The device is a $300 instrument for citizen scientists. It’s a sensor which exchanges information through a microSD card. There’s plenty of space for data, event log, error log. The device is headless, other than a red-green LED. It doesn’t have communications.
It sounds like this device simply measures things, then stores the measurements in removable memory. In that case, it may make sense to store status along with each value. Depending on your data format, this can possibly be done in-band. For example, if you're measuring a resistive sensor that is always in the 1 kΩ to 100 kΩ range, then 0 could be used indicate invalid low (probably a short somewhere), and some other impossible encoding (all 1s when using fixed point, for example) to indicate invalid high (probably an open).
Maybe there is nothing you need to do at all. In the above example, just report the actual measured resistance, and let the analysis program that reads the raw data figure out what to do about it.

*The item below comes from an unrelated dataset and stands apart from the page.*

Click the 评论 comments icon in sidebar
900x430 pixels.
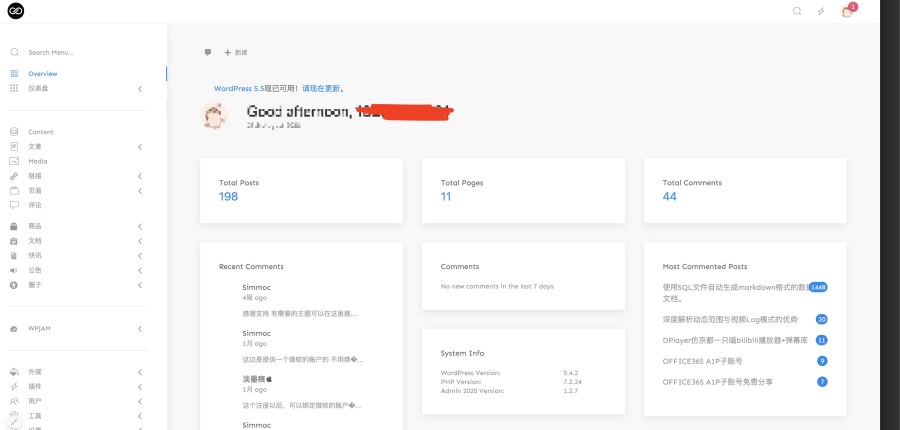coord(14,205)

In this case, in-band signalling is probably the easiest approach in the firmware because those values can be passed directly to the end user that reads the SD card. For example, let's say your measurements are from a 12 bit A/D on a IIC bus. The low level "get the next reading" routine will return those 12 bits in a 16 bit word. That gives you extra values to communicate status like "sensor didn't ACK", and the like. Values 0-4095 are valid readings, and everything else indicates some sort of exception or error condition. The higher level routines just handle the 16 bit values, and the rest is the problem of the software on the PC that eventually reads the SD card.